Many physicians and medical groups are aggressive in the way they collect debts from their patients, who also struggle with rising out-of-pocket costs, Kaiser Health News reported.
Mid-State Orthopedic and Sports Medicine Center in Louisiana collects payments before treatment begins and bases the size of staff bonuses on how much they collect. In one instance, it asked shoulder surgery patient Gayle Jackson-Pryce to pay $831 prior to the procedure. That money represents her out-of-pocket cost owed to the practice's orthopedic surgeon after the deduction of insurance payments. The practice uses its computer system to determine exactly what the patient will owe.

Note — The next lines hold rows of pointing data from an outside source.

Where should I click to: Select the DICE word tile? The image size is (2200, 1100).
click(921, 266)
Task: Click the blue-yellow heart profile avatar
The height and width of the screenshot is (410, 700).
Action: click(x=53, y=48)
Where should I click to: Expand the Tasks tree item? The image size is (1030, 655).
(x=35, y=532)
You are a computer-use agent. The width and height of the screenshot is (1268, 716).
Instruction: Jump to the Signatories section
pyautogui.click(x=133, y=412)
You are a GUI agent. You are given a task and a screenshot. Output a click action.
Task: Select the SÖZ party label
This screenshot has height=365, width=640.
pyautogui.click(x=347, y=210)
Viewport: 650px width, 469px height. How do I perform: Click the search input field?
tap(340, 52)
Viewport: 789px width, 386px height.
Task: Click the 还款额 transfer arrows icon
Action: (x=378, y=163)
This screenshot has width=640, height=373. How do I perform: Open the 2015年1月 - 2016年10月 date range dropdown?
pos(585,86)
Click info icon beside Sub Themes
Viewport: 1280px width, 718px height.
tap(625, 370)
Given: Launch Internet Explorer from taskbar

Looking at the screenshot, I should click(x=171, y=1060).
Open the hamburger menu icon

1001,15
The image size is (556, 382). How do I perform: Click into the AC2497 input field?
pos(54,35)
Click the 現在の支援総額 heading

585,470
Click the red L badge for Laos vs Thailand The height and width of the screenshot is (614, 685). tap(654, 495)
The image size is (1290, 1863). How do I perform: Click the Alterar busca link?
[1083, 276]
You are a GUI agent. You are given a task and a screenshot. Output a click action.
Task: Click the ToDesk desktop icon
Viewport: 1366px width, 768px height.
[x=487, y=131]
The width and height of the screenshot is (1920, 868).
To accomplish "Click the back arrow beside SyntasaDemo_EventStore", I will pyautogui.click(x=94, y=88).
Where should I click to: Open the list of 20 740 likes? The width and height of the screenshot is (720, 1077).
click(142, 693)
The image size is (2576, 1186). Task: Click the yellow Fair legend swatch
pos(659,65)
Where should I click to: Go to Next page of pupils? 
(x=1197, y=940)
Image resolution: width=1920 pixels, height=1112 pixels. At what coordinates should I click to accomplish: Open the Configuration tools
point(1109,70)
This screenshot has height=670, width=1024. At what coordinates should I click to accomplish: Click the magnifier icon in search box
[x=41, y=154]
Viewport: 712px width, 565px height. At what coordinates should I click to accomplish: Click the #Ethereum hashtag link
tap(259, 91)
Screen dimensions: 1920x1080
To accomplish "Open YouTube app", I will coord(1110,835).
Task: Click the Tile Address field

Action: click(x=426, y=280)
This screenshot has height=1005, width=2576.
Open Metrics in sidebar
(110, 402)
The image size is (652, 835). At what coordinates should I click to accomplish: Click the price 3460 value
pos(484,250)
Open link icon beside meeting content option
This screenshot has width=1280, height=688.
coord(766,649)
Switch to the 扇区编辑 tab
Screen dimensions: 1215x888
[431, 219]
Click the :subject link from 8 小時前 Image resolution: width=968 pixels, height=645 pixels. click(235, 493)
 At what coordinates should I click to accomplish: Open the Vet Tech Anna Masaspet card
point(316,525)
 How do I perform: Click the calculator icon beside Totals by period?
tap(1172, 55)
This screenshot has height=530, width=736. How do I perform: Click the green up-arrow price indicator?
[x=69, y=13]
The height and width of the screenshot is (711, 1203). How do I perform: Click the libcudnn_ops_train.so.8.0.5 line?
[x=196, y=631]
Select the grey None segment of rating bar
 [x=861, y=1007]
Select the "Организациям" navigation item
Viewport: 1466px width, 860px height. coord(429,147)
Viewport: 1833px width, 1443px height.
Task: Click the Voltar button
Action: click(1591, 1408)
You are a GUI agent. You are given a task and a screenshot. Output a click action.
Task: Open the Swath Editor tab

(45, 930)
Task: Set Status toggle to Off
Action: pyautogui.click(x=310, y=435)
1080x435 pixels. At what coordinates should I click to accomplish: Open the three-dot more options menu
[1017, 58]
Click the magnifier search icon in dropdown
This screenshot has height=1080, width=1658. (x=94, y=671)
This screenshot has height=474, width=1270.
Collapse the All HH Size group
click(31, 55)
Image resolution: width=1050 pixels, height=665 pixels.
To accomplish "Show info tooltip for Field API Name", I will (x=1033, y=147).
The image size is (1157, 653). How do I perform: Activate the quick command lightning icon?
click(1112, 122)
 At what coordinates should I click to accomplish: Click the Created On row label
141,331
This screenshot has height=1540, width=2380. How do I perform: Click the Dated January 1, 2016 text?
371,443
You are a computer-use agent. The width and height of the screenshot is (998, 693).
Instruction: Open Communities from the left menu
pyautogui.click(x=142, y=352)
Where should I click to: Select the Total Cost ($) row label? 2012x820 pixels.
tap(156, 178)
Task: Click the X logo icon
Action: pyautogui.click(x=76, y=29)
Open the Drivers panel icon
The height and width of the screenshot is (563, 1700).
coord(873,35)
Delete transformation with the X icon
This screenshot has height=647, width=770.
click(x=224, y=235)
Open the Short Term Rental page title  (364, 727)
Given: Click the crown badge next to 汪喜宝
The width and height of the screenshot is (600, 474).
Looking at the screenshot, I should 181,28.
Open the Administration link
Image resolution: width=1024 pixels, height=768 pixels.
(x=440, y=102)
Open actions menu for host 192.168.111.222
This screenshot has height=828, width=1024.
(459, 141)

If Mid-State can't collect the entire payment upfront, it will work out a payment plan. If the practice can't arrange a payment plan, staff will refer the patient to a local safety net provider, which might offer the treatment as part of its charity care program.
"We have to be able to be the creditor," Spencer Michael, the group's administrator, told KHN. "We're essentially a bank at that point." The practice will soon make payments more convenient by allowing patients to use tablets with credit card swipers attached.
One of the other ways hospitals can improve their collections is by communicating with patients and giving them every opportunity to pay.
The Great Recession, combined with higher out-of-pocket costs for insured patients, caused multi-specialty group bad debt to increase by 14 percent between 2008 and 2012, according to data from the Medical Group Management Association (MGMA). As a result, providers are more assertive in collections. In addition to trying to collect more upfront payments, they are also more assertive in post-treatment collections. More practices refer patients to collection agencies within six to eight weeks, as opposed to six months, Ken Hertz, a consultant with MGMA, told KHN.